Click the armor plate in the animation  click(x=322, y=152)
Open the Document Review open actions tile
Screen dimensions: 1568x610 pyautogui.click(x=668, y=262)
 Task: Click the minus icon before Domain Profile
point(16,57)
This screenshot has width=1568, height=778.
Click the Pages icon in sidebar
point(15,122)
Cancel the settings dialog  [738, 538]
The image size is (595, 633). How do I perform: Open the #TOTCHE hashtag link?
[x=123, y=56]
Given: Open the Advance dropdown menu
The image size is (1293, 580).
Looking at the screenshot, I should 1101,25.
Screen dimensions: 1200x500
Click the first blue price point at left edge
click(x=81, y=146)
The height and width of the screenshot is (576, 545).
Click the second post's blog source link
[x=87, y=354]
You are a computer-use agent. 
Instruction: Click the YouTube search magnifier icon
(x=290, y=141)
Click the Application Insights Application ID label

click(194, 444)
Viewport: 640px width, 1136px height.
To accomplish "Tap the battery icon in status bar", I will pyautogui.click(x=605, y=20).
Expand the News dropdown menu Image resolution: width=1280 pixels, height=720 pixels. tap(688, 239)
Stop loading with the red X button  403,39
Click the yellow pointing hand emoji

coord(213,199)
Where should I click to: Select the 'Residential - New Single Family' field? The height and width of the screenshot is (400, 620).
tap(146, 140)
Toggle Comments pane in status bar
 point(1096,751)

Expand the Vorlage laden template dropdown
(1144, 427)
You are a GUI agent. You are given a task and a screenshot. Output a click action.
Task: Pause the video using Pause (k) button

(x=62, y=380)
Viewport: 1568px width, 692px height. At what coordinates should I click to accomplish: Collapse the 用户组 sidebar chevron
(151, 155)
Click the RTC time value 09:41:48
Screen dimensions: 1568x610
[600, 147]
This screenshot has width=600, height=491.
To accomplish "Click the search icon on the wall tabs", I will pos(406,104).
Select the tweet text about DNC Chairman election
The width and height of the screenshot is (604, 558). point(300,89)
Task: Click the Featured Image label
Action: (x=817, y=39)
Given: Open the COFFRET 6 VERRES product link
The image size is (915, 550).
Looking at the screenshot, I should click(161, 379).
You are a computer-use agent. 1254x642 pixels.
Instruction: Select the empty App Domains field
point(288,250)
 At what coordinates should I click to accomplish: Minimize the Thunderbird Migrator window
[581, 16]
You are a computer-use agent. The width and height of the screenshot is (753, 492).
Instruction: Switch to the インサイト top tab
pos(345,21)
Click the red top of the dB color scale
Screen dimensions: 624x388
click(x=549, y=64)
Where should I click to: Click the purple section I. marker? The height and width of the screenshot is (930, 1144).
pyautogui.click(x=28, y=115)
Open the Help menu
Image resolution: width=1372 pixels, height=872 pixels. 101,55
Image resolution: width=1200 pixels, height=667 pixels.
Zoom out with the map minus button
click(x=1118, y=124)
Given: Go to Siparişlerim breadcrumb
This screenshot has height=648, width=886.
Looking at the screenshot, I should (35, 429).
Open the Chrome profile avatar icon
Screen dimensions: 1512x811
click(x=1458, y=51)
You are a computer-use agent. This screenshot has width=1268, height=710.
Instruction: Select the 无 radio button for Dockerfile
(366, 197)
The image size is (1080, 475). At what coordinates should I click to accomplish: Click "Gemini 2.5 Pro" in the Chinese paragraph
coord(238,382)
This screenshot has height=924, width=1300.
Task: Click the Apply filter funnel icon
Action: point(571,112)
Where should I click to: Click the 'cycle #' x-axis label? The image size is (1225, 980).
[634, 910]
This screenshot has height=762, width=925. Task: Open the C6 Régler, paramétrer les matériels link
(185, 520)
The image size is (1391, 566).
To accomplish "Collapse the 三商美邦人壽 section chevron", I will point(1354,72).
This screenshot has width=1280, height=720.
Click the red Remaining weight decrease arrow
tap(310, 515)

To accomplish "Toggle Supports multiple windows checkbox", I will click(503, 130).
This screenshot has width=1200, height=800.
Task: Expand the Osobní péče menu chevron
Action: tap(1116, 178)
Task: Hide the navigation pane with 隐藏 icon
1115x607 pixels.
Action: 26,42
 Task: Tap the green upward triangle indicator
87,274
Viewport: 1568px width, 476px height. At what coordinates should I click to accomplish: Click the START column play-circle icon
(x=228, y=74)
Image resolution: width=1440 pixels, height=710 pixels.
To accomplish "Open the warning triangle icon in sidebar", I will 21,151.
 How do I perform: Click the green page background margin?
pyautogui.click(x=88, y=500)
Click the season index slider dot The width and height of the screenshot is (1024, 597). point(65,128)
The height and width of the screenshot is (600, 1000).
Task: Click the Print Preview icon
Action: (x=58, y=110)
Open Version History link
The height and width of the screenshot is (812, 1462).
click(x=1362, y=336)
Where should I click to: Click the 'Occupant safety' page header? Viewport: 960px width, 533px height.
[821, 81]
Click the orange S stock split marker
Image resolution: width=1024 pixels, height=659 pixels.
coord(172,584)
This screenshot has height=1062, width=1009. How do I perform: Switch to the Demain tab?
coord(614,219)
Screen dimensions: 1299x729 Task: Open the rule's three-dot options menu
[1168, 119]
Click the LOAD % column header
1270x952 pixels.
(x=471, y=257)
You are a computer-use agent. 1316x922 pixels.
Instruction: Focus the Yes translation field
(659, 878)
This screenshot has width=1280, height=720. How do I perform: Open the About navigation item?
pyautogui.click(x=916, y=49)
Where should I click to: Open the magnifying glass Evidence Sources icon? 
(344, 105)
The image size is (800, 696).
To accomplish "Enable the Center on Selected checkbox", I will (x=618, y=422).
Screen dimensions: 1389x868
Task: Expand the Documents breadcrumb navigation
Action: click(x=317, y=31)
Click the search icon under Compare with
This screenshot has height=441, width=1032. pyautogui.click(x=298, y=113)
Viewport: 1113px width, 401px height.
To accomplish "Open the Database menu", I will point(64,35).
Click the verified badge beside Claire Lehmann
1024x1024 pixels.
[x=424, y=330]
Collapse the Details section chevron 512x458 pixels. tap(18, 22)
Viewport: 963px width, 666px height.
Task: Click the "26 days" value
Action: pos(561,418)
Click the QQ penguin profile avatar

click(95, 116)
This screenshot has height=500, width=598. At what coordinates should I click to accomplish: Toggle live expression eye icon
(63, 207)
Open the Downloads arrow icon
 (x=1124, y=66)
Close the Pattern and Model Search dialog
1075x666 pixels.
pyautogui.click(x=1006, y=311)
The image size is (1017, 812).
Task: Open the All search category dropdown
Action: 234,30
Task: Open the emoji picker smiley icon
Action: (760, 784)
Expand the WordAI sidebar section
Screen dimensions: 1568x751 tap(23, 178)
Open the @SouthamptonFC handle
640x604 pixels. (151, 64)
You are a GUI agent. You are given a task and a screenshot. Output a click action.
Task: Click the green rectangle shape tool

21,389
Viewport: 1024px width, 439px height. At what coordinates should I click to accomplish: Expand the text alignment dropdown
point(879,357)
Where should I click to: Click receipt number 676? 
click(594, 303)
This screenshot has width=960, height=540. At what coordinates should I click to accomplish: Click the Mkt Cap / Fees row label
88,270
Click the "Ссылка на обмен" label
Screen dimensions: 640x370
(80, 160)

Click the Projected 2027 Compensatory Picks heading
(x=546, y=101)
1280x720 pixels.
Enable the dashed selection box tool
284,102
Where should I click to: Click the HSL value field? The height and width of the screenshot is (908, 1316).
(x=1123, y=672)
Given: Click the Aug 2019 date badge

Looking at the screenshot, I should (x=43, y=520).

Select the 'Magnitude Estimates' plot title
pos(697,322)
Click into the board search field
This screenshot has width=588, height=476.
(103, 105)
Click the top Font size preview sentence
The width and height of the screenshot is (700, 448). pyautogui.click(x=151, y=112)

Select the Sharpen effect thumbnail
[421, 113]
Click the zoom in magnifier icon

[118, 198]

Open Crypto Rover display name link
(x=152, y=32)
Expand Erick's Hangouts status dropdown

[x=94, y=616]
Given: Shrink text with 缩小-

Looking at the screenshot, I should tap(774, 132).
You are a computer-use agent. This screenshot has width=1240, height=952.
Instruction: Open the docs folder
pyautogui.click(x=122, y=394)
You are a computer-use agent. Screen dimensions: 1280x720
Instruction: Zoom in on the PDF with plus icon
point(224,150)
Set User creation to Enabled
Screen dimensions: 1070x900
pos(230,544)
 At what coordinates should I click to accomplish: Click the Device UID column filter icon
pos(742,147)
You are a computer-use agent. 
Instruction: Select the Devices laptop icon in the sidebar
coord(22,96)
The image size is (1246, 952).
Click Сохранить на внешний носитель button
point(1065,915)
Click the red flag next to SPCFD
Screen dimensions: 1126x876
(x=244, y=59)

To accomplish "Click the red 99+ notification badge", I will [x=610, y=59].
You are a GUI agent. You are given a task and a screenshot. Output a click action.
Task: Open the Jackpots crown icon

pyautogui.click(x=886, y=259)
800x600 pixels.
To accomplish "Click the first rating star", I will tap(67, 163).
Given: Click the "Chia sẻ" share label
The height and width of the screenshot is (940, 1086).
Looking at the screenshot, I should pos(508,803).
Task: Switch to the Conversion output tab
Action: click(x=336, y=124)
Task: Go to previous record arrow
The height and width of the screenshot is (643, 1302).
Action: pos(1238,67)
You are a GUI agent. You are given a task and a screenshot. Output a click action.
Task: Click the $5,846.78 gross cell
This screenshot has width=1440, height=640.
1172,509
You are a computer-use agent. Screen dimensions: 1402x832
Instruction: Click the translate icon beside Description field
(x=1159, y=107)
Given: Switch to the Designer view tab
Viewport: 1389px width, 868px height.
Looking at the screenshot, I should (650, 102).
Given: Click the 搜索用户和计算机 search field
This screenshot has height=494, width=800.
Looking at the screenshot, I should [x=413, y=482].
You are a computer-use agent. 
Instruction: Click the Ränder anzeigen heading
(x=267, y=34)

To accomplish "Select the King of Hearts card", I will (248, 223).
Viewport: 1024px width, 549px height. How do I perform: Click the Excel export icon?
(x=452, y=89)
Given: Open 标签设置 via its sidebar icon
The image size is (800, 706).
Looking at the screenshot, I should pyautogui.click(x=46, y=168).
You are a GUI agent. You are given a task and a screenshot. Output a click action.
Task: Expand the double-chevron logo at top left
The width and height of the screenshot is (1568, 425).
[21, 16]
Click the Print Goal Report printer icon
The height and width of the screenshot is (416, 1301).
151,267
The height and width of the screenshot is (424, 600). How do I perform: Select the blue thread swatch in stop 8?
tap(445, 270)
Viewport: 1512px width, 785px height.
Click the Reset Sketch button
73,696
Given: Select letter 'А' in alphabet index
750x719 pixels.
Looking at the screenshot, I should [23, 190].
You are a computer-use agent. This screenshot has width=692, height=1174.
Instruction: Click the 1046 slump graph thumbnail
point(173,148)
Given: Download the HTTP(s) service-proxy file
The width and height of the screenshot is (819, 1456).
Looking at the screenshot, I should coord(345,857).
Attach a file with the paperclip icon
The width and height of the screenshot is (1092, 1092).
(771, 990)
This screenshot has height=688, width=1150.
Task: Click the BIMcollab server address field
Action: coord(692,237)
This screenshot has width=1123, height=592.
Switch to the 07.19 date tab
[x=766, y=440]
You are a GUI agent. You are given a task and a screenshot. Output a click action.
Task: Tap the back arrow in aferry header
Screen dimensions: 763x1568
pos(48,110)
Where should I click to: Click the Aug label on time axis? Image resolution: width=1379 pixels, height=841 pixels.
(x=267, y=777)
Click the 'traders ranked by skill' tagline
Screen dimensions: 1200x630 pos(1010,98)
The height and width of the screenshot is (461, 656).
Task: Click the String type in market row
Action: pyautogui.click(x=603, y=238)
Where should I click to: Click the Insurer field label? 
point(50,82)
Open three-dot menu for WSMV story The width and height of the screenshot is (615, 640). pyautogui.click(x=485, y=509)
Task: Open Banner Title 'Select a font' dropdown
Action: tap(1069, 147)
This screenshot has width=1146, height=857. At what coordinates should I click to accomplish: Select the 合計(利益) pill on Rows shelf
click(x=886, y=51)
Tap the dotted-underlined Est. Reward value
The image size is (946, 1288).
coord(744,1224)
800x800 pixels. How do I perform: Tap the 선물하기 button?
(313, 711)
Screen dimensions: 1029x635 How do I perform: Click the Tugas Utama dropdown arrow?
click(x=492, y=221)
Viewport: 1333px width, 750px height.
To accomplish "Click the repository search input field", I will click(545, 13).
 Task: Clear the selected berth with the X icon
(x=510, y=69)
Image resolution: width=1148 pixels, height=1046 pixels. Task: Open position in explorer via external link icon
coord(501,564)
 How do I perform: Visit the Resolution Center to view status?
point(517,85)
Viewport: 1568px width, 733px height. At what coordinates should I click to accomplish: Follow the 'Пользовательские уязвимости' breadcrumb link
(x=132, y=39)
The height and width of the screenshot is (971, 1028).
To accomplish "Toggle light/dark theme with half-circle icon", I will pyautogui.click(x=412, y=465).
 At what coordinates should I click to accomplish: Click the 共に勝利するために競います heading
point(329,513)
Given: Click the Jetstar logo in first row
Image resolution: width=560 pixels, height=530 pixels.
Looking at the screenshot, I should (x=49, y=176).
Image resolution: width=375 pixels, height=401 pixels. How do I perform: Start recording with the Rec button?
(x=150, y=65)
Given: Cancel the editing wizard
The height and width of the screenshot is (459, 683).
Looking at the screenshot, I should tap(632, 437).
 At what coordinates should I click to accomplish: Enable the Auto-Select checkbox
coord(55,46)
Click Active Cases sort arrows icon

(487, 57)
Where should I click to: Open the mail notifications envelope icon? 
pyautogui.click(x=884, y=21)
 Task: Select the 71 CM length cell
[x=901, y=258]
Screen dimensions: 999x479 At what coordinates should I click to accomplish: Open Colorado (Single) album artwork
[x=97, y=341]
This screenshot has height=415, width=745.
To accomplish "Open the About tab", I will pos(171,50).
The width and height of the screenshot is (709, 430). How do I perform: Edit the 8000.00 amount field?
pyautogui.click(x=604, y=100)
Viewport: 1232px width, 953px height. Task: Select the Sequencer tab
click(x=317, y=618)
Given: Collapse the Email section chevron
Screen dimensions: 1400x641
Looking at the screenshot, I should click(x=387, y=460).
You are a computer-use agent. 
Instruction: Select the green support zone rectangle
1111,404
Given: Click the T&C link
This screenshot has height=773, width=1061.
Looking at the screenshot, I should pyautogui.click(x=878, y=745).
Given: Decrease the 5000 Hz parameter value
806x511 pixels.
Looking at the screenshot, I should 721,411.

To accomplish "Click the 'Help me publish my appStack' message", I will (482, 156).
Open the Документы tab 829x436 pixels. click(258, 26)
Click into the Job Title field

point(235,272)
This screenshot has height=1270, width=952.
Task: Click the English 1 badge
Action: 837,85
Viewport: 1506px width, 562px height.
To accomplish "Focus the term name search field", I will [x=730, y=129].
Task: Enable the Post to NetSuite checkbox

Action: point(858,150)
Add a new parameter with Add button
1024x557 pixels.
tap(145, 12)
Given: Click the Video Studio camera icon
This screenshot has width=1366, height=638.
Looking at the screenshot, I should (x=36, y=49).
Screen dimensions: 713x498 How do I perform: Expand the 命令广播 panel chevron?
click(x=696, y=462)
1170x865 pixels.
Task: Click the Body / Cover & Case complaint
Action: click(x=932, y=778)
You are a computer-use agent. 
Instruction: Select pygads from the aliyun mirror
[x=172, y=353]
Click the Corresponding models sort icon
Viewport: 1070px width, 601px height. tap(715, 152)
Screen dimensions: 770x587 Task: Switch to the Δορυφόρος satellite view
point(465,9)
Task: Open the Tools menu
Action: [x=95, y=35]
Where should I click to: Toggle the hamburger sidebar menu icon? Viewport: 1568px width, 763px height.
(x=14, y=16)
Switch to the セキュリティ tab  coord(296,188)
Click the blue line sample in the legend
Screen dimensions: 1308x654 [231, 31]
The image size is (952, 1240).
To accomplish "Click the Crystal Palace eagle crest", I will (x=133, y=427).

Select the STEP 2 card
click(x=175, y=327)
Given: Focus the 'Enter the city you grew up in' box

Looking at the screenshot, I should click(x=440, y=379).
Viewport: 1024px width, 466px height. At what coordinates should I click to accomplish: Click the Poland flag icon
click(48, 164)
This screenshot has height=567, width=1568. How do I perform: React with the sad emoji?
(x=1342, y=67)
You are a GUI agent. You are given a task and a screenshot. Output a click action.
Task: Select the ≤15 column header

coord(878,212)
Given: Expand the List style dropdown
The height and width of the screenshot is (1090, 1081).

* [How to complete this task] Only the lines containing "logo" are needed; pull them out of the listing.

* [Output]
Task: Expand the double-chevron logo at top left
Given: Click the Jetstar logo in first row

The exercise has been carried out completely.